* _Supplied text_:
We need to break our insatiable appetite for bottled water. The U.S. guzzled back almost 50 billion bottles of it last year, up from just over 3 billion in 1997. That’s over 1500 bottles every second of every minute of every hour of every day. Think about it … these are just numbers for the U.S. Insane isn’t it? Well the most insane part of this story is that less then 15% of those bottles are recycled (well it’s also insane that we don’t mind swigging back toxic chemicals that leach out of the plastic and into the water). When not recycled they estimate it can take up to 1000 years for a bottle to decompose. No joke. This is true for most plastics, so think twice every time you discard any single use plastic item (bags, packaging, plates, cutlery, razors, shampoo bottles,; well pretty much everything really).
Now I can go on and tell you more disturbing facts, about the 18 million barrels of oil used to make these bottles every year or about the almost 1,000,000 tons of C02 generated in their production, but instead I will provide a better option:
1. Get a reusable bottle
There are plenty of options out there, but I use Klean Kanteen containers. They make them in various sizes, from 12 oz up to 40 oz, with many different lids – even a sippy-cup lid for kids. They are light and made of stainless steel (‘food-grade’ stainless steel that’s totally free of BPA and other toxins) which will last forever. I have several bottles of various sizes that my wife and I use religiously. My wife at first was a bit skeptical of not buying bottled water for the house, but within a few weeks she was fully onboard.
2. Fill the bottle with water
Sounds easy enough, and it is. I fill my 40 oz Klean Kanteen every morning, and it’s enough to get me through the day. Now I don’t really like the chlorinated taste of tap water, so we have been using distilled water (I add ConcenTrace Minerals to water as well). I have two 5 gallon jugs I refill every week or two. Now I have just recently started looking into getting my own “under the sink” filtration system. You can get a good one for around a $350-400 one time investment. And of course many simply use Brita.
3. Tell friends and family
These aren’t ground breaking revolutionary ideas, reusable containers are not new after all. This is simply a reminder which will hopefully get more people off of the ‘bottled water bandwagon’. Wait, did I mention the cost – over $15 billion spent last year in the U.S. – more than they spent on Ipods and movie tickets? Well, that seems reasonable, doesn’t it?

* _Source material_:

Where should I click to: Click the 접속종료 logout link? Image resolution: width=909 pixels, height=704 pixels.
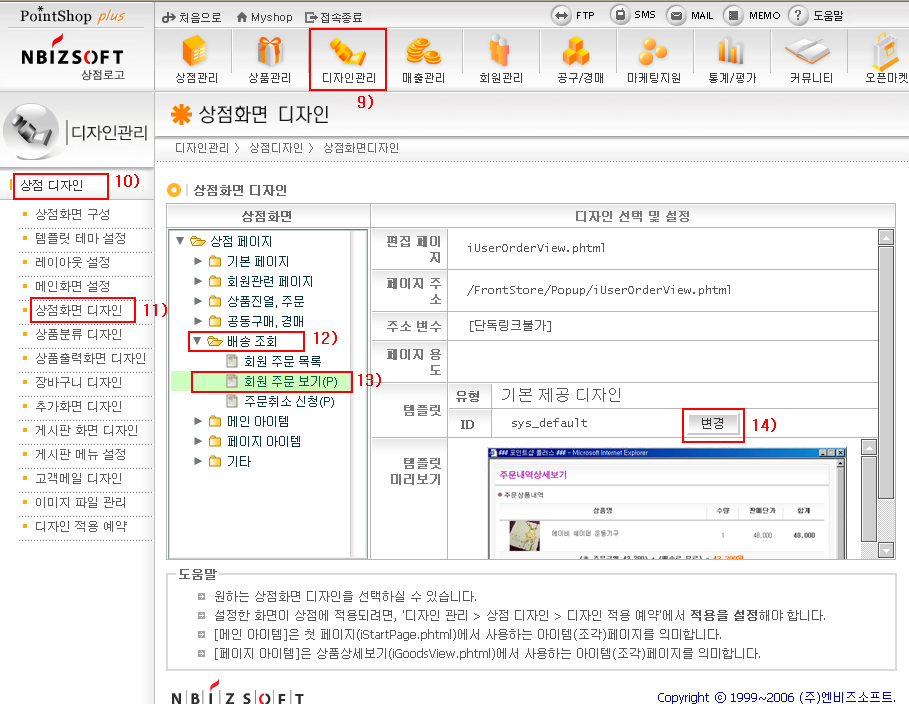click(335, 17)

* _Task item A_:
Using the text on bottled water above the data, set down the passage that begins at the words "2. Fill the" and stops after the words "simply use Brita.", copied exactly.
* _Task item B_:
Decide whether each statement below agrees with the text on bottled water given above the data, answering yes or no and quoting the deciding words exactly: (i) The writer fills a 40 oz Klean Kanteen every morning. (ii) The writer's wife backed giving up bottled water from the start. (iii) Klean Kanteen makes its containers in sizes from 12 oz up to 40 oz.

* _Response A_:
2. Fill the bottle with water
Sounds easy enough, and it is. I fill my 40 oz Klean Kanteen every morning, and it’s enough to get me through the day. Now I don’t really like the chlorinated taste of tap water, so we have been using distilled water (I add ConcenTrace Minerals to water as well). I have two 5 gallon jugs I refill every week or two. Now I have just recently started looking into getting my own “under the sink” filtration system. You can get a good one for around a $350-400 one time investment. And of course many simply use Brita.

* _Response B_:
(i) Yes: "I fill my 40 oz Klean Kanteen every morning"
(ii) No: "My wife at first was a bit skeptical of not buying bottled water for the house"
(iii) Yes: "They make them in various sizes, from 12 oz up to 40 oz"